What to work on: Restate the entries below without a single change.

Source data:

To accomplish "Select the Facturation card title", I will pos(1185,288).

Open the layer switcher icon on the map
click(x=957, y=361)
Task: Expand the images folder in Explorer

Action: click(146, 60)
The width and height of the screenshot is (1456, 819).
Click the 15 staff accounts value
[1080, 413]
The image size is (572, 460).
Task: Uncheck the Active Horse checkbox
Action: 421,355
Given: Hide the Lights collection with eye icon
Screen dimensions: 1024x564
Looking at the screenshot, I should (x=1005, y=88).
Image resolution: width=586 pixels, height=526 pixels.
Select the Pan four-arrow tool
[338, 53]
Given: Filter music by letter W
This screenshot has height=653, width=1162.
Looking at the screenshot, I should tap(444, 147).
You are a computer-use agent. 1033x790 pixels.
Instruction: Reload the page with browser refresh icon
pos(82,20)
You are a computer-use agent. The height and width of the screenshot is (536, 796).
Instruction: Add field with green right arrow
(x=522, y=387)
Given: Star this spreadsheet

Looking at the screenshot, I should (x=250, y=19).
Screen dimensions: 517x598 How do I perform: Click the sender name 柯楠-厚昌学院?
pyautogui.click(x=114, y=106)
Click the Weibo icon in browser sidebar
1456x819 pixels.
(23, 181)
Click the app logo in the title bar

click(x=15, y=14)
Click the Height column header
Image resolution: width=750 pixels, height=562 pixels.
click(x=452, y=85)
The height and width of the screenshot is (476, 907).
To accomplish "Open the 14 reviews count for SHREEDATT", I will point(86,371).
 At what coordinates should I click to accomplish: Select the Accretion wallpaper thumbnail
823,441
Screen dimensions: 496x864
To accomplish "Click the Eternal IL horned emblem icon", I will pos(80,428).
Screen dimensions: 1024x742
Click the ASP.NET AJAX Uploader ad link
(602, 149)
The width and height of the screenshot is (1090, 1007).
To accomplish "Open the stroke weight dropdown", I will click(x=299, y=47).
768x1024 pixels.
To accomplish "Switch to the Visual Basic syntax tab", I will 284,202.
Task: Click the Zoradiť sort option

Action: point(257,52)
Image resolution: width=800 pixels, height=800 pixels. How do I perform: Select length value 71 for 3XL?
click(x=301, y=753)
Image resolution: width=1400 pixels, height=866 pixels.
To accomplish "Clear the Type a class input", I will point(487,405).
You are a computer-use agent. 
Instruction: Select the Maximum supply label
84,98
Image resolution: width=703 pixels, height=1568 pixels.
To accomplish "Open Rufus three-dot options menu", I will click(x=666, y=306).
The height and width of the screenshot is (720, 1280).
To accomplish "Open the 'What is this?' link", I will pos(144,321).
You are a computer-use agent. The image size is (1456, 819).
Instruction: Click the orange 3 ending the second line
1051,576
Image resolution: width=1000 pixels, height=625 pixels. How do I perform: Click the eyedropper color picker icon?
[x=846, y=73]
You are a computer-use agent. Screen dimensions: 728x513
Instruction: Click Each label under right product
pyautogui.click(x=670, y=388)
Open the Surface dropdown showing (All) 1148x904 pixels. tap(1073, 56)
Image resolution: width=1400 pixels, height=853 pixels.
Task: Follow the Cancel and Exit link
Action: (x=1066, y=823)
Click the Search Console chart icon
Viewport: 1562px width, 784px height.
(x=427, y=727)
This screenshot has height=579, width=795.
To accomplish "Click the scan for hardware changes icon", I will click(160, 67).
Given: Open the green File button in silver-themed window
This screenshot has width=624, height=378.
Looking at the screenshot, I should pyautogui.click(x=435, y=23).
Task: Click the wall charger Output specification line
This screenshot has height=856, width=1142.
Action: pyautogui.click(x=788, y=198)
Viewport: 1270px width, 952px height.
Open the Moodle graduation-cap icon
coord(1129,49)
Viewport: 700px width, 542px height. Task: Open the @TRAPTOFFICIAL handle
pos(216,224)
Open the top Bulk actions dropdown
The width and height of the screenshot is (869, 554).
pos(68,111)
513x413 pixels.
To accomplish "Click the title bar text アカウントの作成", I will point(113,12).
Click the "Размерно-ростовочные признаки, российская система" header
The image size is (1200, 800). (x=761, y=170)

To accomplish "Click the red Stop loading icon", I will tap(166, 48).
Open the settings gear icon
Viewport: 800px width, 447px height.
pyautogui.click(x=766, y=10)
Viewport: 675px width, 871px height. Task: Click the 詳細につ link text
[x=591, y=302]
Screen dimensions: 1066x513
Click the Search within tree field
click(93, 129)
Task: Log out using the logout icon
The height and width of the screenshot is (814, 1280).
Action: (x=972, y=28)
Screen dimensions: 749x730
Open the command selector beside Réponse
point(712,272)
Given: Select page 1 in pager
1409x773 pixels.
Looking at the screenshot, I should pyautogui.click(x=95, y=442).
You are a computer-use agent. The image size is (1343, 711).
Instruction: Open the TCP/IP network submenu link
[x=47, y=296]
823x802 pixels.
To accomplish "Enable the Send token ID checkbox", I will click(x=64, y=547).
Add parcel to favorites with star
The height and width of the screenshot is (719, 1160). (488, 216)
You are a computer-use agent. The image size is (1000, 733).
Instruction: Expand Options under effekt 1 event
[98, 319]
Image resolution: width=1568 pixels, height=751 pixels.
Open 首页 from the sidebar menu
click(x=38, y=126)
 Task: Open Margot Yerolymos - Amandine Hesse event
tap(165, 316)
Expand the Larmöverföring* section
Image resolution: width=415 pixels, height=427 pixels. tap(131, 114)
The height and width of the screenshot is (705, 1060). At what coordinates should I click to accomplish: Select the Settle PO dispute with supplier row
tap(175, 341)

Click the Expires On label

Solved exercise:
To accomplish "Select the Facturation card title", I will pos(1185,288).

Open the layer switcher icon on the map
click(x=957, y=361)
Task: Expand the images folder in Explorer

Action: click(146, 60)
The width and height of the screenshot is (1456, 819).
Click the 15 staff accounts value
[1080, 413]
The image size is (572, 460).
Task: Uncheck the Active Horse checkbox
Action: 421,355
Given: Hide the Lights collection with eye icon
Screen dimensions: 1024x564
Looking at the screenshot, I should (x=1005, y=88).
Image resolution: width=586 pixels, height=526 pixels.
Select the Pan four-arrow tool
[338, 53]
Given: Filter music by letter W
This screenshot has height=653, width=1162.
Looking at the screenshot, I should tap(444, 147).
You are a computer-use agent. 1033x790 pixels.
Instruction: Reload the page with browser refresh icon
pos(82,20)
You are a computer-use agent. The height and width of the screenshot is (536, 796).
Instruction: Add field with green right arrow
(x=522, y=387)
Given: Star this spreadsheet

Looking at the screenshot, I should (x=250, y=19).
Screen dimensions: 517x598 How do I perform: Click the sender name 柯楠-厚昌学院?
pyautogui.click(x=114, y=106)
Click the Weibo icon in browser sidebar
1456x819 pixels.
(23, 181)
Click the app logo in the title bar

click(x=15, y=14)
Click the Height column header
Image resolution: width=750 pixels, height=562 pixels.
click(x=452, y=85)
The height and width of the screenshot is (476, 907).
To accomplish "Open the 14 reviews count for SHREEDATT", I will point(86,371).
 At what coordinates should I click to accomplish: Select the Accretion wallpaper thumbnail
823,441
Screen dimensions: 496x864
To accomplish "Click the Eternal IL horned emblem icon", I will pos(80,428).
Screen dimensions: 1024x742
Click the ASP.NET AJAX Uploader ad link
(602, 149)
The width and height of the screenshot is (1090, 1007).
To accomplish "Open the stroke weight dropdown", I will click(x=299, y=47).
768x1024 pixels.
To accomplish "Switch to the Visual Basic syntax tab", I will 284,202.
Task: Click the Zoradiť sort option

Action: point(257,52)
Image resolution: width=800 pixels, height=800 pixels. How do I perform: Select length value 71 for 3XL?
click(x=301, y=753)
Image resolution: width=1400 pixels, height=866 pixels.
To accomplish "Clear the Type a class input", I will point(487,405).
You are a computer-use agent. 
Instruction: Select the Maximum supply label
84,98
Image resolution: width=703 pixels, height=1568 pixels.
To accomplish "Open Rufus three-dot options menu", I will click(x=666, y=306).
The height and width of the screenshot is (720, 1280).
To accomplish "Open the 'What is this?' link", I will pos(144,321).
You are a computer-use agent. The image size is (1456, 819).
Instruction: Click the orange 3 ending the second line
1051,576
Image resolution: width=1000 pixels, height=625 pixels. How do I perform: Click the eyedropper color picker icon?
[x=846, y=73]
You are a computer-use agent. Screen dimensions: 728x513
Instruction: Click Each label under right product
pyautogui.click(x=670, y=388)
Open the Surface dropdown showing (All) 1148x904 pixels. tap(1073, 56)
Image resolution: width=1400 pixels, height=853 pixels.
Task: Follow the Cancel and Exit link
Action: (x=1066, y=823)
Click the Search Console chart icon
Viewport: 1562px width, 784px height.
(x=427, y=727)
This screenshot has height=579, width=795.
To accomplish "Click the scan for hardware changes icon", I will click(160, 67).
Given: Open the green File button in silver-themed window
This screenshot has width=624, height=378.
Looking at the screenshot, I should pyautogui.click(x=435, y=23).
Task: Click the wall charger Output specification line
This screenshot has height=856, width=1142.
Action: pyautogui.click(x=788, y=198)
Viewport: 1270px width, 952px height.
Open the Moodle graduation-cap icon
coord(1129,49)
Viewport: 700px width, 542px height. Task: Open the @TRAPTOFFICIAL handle
pos(216,224)
Open the top Bulk actions dropdown
The width and height of the screenshot is (869, 554).
pos(68,111)
513x413 pixels.
To accomplish "Click the title bar text アカウントの作成", I will point(113,12).
Click the "Размерно-ростовочные признаки, российская система" header
The image size is (1200, 800). (x=761, y=170)

To accomplish "Click the red Stop loading icon", I will tap(166, 48).
Open the settings gear icon
Viewport: 800px width, 447px height.
pyautogui.click(x=766, y=10)
Viewport: 675px width, 871px height. Task: Click the 詳細につ link text
[x=591, y=302]
Screen dimensions: 1066x513
Click the Search within tree field
click(93, 129)
Task: Log out using the logout icon
The height and width of the screenshot is (814, 1280).
Action: (x=972, y=28)
Screen dimensions: 749x730
Open the command selector beside Réponse
point(712,272)
Given: Select page 1 in pager
1409x773 pixels.
Looking at the screenshot, I should pyautogui.click(x=95, y=442).
You are a computer-use agent. The image size is (1343, 711).
Instruction: Open the TCP/IP network submenu link
[x=47, y=296]
823x802 pixels.
To accomplish "Enable the Send token ID checkbox", I will click(x=64, y=547).
Add parcel to favorites with star
The height and width of the screenshot is (719, 1160). (488, 216)
You are a computer-use agent. The image size is (1000, 733).
Instruction: Expand Options under effekt 1 event
[98, 319]
Image resolution: width=1568 pixels, height=751 pixels.
Open 首页 from the sidebar menu
click(x=38, y=126)
 Task: Open Margot Yerolymos - Amandine Hesse event
tap(165, 316)
Expand the Larmöverföring* section
Image resolution: width=415 pixels, height=427 pixels. tap(131, 114)
The height and width of the screenshot is (705, 1060). At what coordinates should I click to accomplish: Select the Settle PO dispute with supplier row
tap(175, 341)

Click the Expires On label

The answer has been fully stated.